Insulin controls glucose metabolism via multiple signalling pathways, including the phosphatidylinositol 3-kinase (PI3K) pathway in muscle and adipose tissue. The protein/lipid phosphatase Pten (phosphatase and tensin homologue deleted on chromosome 10) attenuates PI3K signalling by dephosphorylating the phosphatidylinositol 3,4,5-trisphosphate generated by PI3K. The current study was aimed at investigating the effect of haploinsufficiency for Pten on insulin-stimulated glucose uptake.

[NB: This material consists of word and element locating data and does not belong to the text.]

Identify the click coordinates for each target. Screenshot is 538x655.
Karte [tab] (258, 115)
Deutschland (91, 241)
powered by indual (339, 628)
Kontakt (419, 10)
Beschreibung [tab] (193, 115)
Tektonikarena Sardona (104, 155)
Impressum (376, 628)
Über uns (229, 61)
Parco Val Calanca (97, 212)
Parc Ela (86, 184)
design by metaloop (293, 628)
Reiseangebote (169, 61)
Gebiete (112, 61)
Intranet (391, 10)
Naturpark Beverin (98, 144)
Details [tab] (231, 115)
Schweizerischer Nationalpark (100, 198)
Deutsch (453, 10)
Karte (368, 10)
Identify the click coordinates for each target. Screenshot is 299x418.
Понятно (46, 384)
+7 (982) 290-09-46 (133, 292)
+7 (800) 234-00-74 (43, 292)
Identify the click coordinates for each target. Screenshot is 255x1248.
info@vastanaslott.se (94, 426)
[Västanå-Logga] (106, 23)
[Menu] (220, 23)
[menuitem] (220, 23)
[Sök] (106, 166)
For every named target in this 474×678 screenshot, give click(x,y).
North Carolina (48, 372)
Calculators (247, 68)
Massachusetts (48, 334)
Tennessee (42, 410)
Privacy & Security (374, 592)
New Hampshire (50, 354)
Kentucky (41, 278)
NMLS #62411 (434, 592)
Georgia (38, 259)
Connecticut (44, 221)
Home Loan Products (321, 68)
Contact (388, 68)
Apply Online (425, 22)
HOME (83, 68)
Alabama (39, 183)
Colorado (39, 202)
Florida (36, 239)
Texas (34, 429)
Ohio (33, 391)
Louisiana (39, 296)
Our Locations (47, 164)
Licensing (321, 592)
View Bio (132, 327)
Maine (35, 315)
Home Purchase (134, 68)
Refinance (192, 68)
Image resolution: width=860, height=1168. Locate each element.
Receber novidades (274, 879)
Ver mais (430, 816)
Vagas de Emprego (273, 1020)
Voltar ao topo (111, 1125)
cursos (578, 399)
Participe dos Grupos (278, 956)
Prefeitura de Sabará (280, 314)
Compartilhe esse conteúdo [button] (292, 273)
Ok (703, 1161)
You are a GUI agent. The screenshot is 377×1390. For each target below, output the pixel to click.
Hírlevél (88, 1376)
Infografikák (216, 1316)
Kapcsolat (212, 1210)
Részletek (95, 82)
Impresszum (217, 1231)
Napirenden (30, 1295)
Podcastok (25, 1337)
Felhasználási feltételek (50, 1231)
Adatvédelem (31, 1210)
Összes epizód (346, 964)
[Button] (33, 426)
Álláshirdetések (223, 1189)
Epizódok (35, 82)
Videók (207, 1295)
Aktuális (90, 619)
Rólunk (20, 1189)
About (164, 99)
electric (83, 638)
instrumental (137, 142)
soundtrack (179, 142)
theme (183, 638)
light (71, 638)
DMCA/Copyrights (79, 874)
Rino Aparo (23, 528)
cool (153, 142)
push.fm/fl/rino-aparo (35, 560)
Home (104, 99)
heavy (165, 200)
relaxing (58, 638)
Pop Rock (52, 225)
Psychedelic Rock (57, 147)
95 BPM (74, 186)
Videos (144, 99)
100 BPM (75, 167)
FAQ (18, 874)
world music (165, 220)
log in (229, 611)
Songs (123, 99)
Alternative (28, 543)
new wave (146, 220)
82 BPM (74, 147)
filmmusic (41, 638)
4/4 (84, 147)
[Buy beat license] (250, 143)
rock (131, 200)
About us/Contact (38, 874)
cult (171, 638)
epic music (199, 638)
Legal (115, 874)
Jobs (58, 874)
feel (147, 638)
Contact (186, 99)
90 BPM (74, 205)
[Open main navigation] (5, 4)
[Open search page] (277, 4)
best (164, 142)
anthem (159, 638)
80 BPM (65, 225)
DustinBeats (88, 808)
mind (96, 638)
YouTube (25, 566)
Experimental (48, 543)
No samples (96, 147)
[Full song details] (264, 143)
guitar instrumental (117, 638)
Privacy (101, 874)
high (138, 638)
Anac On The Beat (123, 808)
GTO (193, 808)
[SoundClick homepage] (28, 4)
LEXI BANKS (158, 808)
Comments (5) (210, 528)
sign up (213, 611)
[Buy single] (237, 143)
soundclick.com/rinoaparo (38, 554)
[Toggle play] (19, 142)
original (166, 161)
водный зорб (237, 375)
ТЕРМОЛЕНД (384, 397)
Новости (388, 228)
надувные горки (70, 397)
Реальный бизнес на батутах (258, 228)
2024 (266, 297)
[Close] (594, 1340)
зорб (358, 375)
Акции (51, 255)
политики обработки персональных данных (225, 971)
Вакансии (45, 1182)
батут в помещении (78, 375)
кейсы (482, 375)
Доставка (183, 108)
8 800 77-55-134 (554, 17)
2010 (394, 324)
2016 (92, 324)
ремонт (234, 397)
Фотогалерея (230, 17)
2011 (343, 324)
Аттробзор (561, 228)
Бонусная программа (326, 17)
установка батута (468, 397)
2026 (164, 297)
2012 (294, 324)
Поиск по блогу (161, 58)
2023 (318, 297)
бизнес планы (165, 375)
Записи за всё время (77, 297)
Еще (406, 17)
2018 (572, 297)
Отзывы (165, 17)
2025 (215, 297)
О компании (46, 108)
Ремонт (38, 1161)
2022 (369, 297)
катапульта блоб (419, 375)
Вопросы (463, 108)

Insulin sensitivity in Pten heterozygous (Pten ^+/−) mice was investigated in i.p. insulin challenge and glucose tolerance tests. Glucose uptake was monitored in vitro in primary cultures of myocytes from Pten ^+/− mice, and in vivo by positron emission tomography. The phosphorylation status of protein kinase B (PKB/Akt), a downstream signalling protein in the PI3K pathway, and glycogen synthase kinase 3β (GSK3β), a substrate of PKB/Akt, was determined by western immunoblotting. Following i.p. insulin challenge, blood glucose levels in Pten ^+/− mice remained depressed for up to 120 min, whereas glucose levels in wild-type mice began to recover after approximately 30 min. After glucose challenge, blood glucose returned to normal about twice as rapidly in Pten ^+/− mice. Enhanced glucose uptake was observed both in Pten ^+/− myocytes and in skeletal muscle of Pten ^+/− mice by PET. PKB and GSK3β phosphorylation was enhanced and prolonged in Pten ^+/− myocytes. Pten is a key negative regulator of insulin-stimulated glucose uptake in vitro and in vivo. The partial reduction of Pten due to Pten haploinsufficiency is enough to elicit enhanced insulin sensitivity and glucose tolerance in Pten ^+/− mice.